It's past time to kick Google to the curb as the default iOS search engine. Sorry guys, but it's insanity to rely on a competitor for such a critical component of your platform.

Lol at someone 'taking down' google. Also lol at cheering for a company.

LOL at Google fanboy deriding fanboyism. :rolleyes:
 
I always thought of Siri as nothing more than a novel gimmick. Is it really as poor as some of you guys have mentioned?


No. It's not "poor" in what it does. It's just limited in what it does. For now...

I ask it the weather all the time. I had it make lunch reservations for me the other day (flawlessly). I was driving down the road last night, asking for sports scores and getting them. Launching apps or getting facts from the web using Siri is a timesaver for me. Turn-by-turn using Siri has worked spectacularly for me, notwithstanding issues others may have experienced. While not specifically Siri based, the ability to dictate into virtually any dialog on my iOS devices has become invaluable.

For anyone with a hint of vision, Siri is an exciting and useful glimpse into how we will all interface with our devices in the fairly near future. And I find value in it now.
 
Haha AltaVista. What was that one that would search all the other search engines? It had "dog" in the title. I used to use that before Google changed my life.

Dogpile?

Also, Google is pleased to hear they now have you by the shorthairs. ;)
 
It's past time to kick Google to the curb as the default iOS search engine. Sorry guys, but it's insanity to rely on a competitor for such a critical component of your platform.

Well for one - since Apple isn't in the search business (yet) - they aren't a competitor in that space. And if you're talking OSes - then Apple could easily switch to Yahoo. Now why do you think they don't do that?
 
How about you simply take it a place where it actually works more than 20% of the time in real world situations. Seriously, instead of adding functionality, let's get the "existing" one to work.

I find that it does work pretty well in real world situations.

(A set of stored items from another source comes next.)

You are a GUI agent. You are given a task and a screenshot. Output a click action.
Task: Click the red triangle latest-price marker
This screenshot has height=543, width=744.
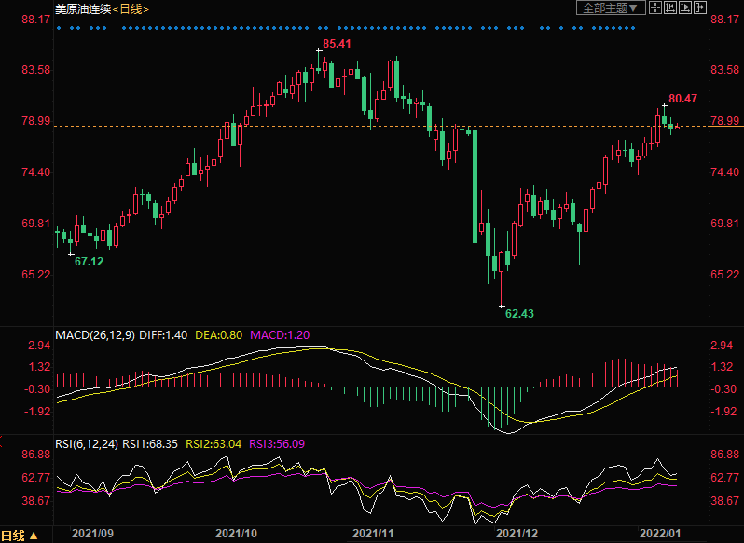click(x=678, y=127)
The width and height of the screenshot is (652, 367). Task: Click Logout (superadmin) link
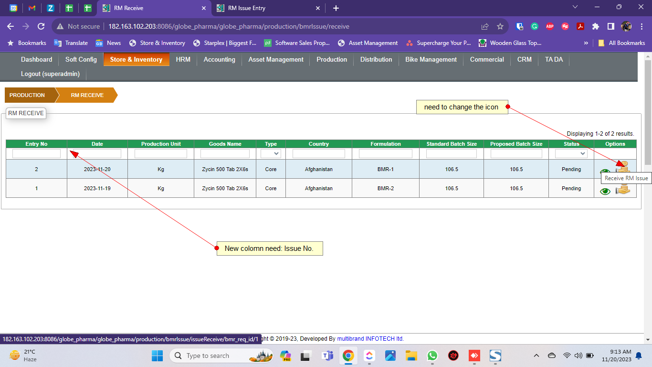(50, 74)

I wake up, summon Siri to ask her:

"Read my messages" - Siri says: "You have a message from XXXXX: blablabla" Reply?
"Is it cold outside?" - Siri says: "It's about 9 degrees. I don't find that particularly cold"
"Do I need an umbrella?" - Siri says: "It doesn't look like it's going to rain today"
"What's my day look like?" - Siri says: "You have 3 appointments today xxxxxxxxxxxxxxx"

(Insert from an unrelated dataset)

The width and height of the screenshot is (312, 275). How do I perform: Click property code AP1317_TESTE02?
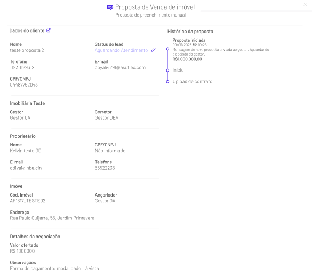tap(28, 201)
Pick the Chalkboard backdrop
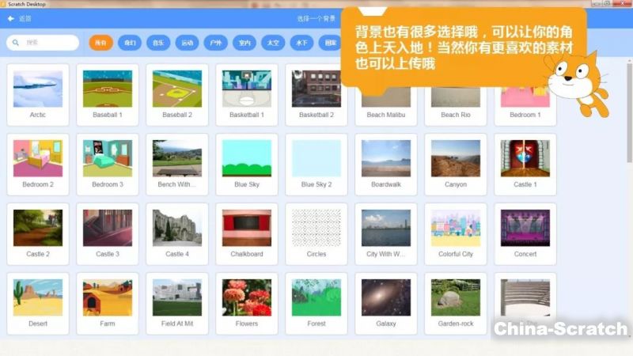 coord(247,233)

Since I have no appointments in the morning, I tell Siri:
"Wake me up in another hour" - Siri says: "Your alarm is set for 10AM.
Before I go back to bed, I tell Siri:
"Book lunch with Amy at noon" - Siri books it.
"Remind me to take Amy's book with me when I leave" - Siri creates a reminder with a geo-fence.

I think that works remarkably well. Also, if I have facts that I'm looking for, I no longer Google them, I ask Siri. Yesterday when Felix was doing the Stratos jump, I wondered what the speed of sound was. I asked Siri and got a straightforward answer in a Wolfram Alpha card with lots of useful info.

I even deleted my Unit Conversion app and Wiki app because it's just so much easier to ask and get an answer.

Where Siri needs an important improvement is on results speed. It can sometimes take more than 5 to 10 seconds which leaves an awkward pause while you wait for your results. People are impatient these days.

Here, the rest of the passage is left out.